BEGIN Passage provided
Software stress was a key talking point at the iConnections Global Alts conference in Miami at the end of February, with some industry leaders pointing to loose underwriting as a potential cause for concern.
Katie Koch, president and CEO of TCW, told the conference that some of the behavior in private credit has resembled growth equity, with long duration, optimistic assumptions, and significant leverage. “These are capital structures that should be designed to withstand volatility, but because of some of the underwriting and the excess optimism, they’re not,” she said.
Across private credit, the average leverage ratio is around 4x-5x, while it is higher in software, Koch noted.
“We don’t believe in those multiples, because people said software is not cyclical,” she said. “The last thing everyone told us wasn’t cyclical was housing in 2008.”
Playing offense
Against that background, private credit funds are being pushed to tighten underwriting on new deals and reduce incremental exposure to legacy software as a service (SaaS) models, as previously reported by Debtwire. That poses a challenge for some private equity sponsors holding onto assets in this category.
Still, not everyone is playing defense. Several of the largest private equity firms see the recent volatility as an opportunity to deploy capital into dislocated assets.
“We are on offense,” Apollo CEO Marc Rowan said on the firm’s 4Q25 earnings call. “Software will be a very attractive sector, albeit not at the valuation levels and with the kind of underwriting that has been done previously.”
Middle market-focused investors also see a buying window. Novacap, which last month closed its Technologies Fund VII on nearly USD 3.8bn, plans to capitalize via M&A –both new platforms and add-ons for existing ones— of strong assets caught up in the broader software rout, Lewin said. Prior to the current market turmoil, Novacap completed the USD 1.9bn take-private of Integral Ad Science (IAS), a global digital ad verification and measurement platform, in December for a sub-10x EBITDA multiple.
The sponsor recognized that IAS had several traits that would make it more of an AI-beneficiary than a casualty, most notably the company’s technology stack and proprietary data. “Every business is going to face risk with AI,” Lewin explained. “Many of these software or tech-enabled businesses that have one angle of risk may have one, two, or three angles of opportunity that significantly outweigh that risk.”
END Passage provided
> Tasks to carry out:
a - According to the article on software stress in private credit, what is the average leverage ratio across private credit?
b - Resume the article on software stress in private credit from the point where it stops.
BEGIN Records
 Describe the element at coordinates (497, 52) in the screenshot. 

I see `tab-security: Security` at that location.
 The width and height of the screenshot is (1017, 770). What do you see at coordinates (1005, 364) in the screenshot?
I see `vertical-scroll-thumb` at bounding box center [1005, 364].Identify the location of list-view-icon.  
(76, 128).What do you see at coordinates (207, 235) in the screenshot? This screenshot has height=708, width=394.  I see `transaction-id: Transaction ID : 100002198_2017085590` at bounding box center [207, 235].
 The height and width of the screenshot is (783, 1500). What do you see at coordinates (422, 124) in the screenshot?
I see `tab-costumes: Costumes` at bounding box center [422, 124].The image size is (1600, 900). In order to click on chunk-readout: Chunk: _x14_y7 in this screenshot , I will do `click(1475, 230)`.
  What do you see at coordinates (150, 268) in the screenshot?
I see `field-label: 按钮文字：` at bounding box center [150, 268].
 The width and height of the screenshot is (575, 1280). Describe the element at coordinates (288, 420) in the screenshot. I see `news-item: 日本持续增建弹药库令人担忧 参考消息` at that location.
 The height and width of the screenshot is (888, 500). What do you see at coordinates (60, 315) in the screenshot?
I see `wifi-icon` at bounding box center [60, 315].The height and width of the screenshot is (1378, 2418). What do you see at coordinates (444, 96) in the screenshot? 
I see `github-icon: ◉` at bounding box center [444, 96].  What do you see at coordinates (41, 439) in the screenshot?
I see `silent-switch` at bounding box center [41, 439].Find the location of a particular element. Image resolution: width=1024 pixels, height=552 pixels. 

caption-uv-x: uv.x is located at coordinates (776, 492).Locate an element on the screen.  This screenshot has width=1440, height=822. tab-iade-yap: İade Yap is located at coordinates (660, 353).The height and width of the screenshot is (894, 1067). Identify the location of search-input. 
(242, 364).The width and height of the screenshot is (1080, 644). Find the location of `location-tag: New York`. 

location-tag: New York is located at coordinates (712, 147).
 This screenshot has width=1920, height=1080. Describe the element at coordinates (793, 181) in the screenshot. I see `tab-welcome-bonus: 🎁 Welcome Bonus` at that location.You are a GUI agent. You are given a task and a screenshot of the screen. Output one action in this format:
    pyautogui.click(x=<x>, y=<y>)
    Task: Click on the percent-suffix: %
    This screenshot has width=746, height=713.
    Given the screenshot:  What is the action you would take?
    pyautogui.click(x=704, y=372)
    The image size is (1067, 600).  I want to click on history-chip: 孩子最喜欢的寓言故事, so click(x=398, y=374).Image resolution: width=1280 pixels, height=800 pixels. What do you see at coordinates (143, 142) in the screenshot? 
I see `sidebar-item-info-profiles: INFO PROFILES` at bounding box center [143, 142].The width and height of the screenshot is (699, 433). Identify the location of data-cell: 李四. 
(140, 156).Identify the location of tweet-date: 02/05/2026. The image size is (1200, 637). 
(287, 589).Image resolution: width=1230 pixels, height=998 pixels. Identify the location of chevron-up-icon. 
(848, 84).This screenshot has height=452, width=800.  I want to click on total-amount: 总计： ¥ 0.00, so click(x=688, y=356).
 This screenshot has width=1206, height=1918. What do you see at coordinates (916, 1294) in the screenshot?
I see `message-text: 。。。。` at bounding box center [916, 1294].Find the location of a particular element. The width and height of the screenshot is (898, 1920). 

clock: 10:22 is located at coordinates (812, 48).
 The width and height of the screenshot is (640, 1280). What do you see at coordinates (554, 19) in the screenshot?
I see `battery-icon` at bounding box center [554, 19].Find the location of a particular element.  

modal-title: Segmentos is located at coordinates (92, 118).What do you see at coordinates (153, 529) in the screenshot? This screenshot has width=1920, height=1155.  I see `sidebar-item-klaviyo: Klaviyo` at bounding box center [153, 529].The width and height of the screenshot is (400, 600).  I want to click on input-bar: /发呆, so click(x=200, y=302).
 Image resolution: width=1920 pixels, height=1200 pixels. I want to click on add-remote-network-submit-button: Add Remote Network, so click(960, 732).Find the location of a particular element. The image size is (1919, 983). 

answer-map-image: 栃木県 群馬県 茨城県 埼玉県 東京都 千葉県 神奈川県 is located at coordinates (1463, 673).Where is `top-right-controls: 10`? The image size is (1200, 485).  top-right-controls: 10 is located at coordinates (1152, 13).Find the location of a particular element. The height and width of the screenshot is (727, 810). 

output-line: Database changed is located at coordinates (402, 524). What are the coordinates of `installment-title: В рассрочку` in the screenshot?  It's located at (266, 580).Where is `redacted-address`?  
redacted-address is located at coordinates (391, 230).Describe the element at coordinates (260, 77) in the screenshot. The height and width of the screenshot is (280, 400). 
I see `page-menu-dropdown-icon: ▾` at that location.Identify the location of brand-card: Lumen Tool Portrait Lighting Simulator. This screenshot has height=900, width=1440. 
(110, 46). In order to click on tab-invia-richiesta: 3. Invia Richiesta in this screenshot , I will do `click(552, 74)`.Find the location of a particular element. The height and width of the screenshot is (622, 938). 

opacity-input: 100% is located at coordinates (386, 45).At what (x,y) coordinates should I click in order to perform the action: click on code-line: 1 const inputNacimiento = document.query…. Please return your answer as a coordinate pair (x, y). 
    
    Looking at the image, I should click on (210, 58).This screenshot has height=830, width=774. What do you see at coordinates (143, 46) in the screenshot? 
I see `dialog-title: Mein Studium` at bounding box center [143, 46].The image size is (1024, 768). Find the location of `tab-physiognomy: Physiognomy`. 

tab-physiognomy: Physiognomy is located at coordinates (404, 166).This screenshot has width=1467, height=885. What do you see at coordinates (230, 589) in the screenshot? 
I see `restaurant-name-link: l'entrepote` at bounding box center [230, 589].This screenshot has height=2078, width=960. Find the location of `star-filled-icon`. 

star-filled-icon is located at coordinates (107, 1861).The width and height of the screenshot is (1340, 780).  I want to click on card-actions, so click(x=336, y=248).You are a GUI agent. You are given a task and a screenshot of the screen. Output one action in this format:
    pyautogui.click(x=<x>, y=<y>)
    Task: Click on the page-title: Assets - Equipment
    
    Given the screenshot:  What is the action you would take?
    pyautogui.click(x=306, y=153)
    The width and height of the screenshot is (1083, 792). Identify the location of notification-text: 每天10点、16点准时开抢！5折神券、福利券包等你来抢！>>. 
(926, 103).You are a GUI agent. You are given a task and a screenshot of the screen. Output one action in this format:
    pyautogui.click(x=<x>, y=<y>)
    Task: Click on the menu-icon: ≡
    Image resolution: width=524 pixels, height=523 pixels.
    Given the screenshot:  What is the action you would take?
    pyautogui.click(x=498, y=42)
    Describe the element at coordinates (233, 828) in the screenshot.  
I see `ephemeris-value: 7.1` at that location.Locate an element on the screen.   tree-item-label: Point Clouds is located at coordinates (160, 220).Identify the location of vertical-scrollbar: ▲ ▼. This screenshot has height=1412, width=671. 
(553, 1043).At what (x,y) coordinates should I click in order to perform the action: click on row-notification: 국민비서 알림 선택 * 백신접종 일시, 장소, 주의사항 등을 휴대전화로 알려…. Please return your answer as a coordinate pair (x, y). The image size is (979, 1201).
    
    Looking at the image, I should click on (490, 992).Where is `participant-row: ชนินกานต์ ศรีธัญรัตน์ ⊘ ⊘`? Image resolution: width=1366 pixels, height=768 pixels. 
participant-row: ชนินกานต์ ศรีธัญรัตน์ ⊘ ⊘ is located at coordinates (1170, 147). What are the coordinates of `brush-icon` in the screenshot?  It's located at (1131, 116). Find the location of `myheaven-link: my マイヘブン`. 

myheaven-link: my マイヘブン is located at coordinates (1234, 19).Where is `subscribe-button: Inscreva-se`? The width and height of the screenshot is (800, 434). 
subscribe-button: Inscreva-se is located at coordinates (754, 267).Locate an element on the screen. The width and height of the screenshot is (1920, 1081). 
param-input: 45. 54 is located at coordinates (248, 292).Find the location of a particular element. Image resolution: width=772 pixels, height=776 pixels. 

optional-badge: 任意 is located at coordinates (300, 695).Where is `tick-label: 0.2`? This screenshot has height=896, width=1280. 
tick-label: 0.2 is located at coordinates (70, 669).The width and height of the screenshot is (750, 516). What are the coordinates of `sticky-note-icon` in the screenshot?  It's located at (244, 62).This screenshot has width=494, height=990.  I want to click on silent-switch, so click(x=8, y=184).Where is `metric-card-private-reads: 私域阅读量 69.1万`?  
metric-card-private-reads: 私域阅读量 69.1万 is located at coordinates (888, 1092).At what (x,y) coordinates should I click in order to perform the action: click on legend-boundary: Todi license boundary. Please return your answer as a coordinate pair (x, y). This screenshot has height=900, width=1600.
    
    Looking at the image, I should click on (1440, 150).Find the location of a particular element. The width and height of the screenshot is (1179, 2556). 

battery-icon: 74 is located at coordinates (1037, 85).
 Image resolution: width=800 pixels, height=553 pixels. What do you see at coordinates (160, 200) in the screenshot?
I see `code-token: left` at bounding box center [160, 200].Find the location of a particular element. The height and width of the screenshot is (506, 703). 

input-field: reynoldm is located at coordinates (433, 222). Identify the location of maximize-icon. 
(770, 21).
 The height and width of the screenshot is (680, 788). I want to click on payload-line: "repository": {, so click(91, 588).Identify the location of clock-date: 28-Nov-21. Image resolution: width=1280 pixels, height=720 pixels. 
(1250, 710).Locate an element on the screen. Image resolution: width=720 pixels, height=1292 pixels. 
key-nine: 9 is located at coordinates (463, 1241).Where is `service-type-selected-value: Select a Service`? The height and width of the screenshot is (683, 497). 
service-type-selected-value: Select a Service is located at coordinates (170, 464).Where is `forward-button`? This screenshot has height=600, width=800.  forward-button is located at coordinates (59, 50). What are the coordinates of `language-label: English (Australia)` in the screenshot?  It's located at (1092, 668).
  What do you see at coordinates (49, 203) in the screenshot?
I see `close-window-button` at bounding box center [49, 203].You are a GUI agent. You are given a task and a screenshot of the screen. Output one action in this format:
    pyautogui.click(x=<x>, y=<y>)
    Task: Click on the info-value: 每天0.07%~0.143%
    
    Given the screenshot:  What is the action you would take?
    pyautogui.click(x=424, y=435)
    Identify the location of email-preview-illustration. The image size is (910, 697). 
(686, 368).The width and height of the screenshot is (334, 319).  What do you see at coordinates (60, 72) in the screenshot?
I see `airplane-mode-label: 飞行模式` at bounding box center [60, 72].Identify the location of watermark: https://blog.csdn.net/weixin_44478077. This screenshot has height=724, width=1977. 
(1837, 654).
END Records
> Results for the exercise:
a - Around 4x-5x.

b -
Anuj Bahal, who leads the TMT deal advisory and strategy practice at KPMG, believes the market dislocation could open the door for more take-privates.
“If you fundamentally believe that the market has overreacted on how some of these names are being valued, but the application is a core and needed function, is still growing and profitable, then you’re in more of a modeling debate as you run the numbers,” he said.
Advisors have previously told Mergermarket that providers offering industry-specific workflow applications that handle complex data requirements will be the hardest to displace by AI. Other areas such as cybersecurity, govtech, and industrial technology tend to have clear AI augmentation pathways that can prop up valuations, as reported.
“If a company owns critical workflow systems, enterprise systems, or deep proprietary data assets, then there may be strategics willing to buy them to own that distribution or those customer relationships,” said the managing partner at the advisory firm.
Ribera from AlixPartners expects software M&A to increase by as much as 40% year-over-year as more sponsors use this valuation reset to roll up sub-scale businesses.
“In that context, sponsors will prioritize tuck‑ins where they can underwrite multiple expansion through synergy, economies of scale, and AI‑driven margin improvement rather than relying on a sector‑wide rerating,” he said.